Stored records
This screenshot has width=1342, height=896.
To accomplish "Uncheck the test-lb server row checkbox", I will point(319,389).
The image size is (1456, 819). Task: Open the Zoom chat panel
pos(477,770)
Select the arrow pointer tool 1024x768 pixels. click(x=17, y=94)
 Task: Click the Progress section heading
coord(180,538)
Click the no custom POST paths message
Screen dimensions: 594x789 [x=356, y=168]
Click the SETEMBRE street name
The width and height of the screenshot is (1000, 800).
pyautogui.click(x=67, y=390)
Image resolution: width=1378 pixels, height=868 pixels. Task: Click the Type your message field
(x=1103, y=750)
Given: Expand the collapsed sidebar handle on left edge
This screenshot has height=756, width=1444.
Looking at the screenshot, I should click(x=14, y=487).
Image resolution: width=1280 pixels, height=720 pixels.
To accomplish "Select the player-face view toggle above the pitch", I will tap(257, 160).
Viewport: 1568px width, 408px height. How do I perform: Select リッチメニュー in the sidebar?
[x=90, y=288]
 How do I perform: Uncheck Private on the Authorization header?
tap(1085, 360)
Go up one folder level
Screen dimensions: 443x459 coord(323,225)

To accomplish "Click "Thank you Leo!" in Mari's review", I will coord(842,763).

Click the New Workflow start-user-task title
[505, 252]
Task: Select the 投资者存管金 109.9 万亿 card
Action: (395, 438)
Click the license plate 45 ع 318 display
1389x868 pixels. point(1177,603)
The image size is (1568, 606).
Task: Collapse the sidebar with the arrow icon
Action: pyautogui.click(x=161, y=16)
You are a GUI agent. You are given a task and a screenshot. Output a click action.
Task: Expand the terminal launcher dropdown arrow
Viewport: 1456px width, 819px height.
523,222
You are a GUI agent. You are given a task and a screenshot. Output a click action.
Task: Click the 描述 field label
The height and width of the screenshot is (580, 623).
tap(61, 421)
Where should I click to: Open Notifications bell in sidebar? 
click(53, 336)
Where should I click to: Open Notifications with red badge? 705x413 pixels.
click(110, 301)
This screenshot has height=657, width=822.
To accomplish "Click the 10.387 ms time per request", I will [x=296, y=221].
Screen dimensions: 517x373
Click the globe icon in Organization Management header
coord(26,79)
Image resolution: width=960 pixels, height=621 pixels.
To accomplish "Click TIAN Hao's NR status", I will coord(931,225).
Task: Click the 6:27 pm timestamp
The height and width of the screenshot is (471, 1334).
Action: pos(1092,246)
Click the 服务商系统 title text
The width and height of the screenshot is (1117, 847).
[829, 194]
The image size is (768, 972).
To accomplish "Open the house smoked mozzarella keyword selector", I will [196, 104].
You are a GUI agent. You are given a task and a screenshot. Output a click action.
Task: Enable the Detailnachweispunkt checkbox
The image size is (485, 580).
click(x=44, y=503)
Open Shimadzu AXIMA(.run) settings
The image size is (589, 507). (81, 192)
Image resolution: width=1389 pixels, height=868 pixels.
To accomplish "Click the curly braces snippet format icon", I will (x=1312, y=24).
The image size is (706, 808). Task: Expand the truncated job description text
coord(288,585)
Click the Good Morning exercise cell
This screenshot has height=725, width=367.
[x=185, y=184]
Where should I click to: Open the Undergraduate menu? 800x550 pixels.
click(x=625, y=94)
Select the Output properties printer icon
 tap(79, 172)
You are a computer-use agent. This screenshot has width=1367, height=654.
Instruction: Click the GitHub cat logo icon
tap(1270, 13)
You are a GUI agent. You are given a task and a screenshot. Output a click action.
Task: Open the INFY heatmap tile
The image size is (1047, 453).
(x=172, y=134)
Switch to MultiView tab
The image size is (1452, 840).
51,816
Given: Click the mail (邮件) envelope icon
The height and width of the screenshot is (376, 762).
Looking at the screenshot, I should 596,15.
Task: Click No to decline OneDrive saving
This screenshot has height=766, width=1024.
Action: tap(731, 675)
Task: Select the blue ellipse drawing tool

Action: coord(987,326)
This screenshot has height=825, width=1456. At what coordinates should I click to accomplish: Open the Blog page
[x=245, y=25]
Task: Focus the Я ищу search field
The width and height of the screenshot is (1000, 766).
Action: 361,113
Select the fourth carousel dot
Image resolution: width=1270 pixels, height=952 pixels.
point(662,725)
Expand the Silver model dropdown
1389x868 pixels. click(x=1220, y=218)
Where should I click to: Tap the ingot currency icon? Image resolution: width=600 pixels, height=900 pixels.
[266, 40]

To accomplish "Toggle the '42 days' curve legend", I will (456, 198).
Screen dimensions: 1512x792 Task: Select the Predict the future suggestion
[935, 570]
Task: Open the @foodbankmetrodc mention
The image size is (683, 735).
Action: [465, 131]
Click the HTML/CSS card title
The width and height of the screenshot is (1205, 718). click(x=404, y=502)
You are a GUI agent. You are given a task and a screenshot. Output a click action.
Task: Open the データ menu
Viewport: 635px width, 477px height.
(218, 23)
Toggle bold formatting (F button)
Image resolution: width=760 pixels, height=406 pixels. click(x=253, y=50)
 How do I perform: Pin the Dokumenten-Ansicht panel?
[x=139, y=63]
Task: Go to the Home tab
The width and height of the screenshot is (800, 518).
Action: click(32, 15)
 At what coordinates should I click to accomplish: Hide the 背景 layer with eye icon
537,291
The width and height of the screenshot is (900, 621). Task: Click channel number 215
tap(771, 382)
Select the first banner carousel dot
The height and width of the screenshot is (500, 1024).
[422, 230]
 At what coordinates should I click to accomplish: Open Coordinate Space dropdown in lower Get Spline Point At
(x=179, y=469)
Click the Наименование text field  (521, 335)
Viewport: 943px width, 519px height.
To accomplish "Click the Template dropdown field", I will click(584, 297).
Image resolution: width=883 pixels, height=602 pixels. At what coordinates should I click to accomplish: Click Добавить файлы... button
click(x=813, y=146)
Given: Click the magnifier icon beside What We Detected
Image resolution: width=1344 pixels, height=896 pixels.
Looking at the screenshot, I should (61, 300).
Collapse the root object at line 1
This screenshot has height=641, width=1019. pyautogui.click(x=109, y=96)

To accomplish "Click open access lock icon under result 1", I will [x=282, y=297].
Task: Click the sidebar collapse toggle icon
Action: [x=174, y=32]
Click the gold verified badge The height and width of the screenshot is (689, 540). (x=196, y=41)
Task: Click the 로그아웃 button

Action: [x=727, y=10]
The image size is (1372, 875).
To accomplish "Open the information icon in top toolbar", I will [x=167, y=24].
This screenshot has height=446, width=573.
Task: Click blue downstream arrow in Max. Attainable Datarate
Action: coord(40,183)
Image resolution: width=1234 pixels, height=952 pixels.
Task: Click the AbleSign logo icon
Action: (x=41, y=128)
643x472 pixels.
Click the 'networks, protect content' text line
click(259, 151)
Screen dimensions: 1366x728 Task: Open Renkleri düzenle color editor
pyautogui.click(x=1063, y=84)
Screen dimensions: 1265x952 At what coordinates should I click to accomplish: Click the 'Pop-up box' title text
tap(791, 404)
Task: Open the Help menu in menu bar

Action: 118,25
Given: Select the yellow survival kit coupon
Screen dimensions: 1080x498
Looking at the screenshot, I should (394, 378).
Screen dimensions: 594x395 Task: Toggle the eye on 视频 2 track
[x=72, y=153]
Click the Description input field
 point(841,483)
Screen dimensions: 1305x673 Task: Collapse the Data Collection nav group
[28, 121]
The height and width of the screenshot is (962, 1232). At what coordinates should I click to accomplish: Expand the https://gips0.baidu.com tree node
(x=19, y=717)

## Set problem
Which lines of the stored records contain the word "title"? Pick out each of them.

## Solution to this exercise
Click the New Workflow start-user-task title
Click the 服务商系统 title text
Click the HTML/CSS card title
Screen dimensions: 1265x952 At what coordinates should I click to accomplish: Click the 'Pop-up box' title text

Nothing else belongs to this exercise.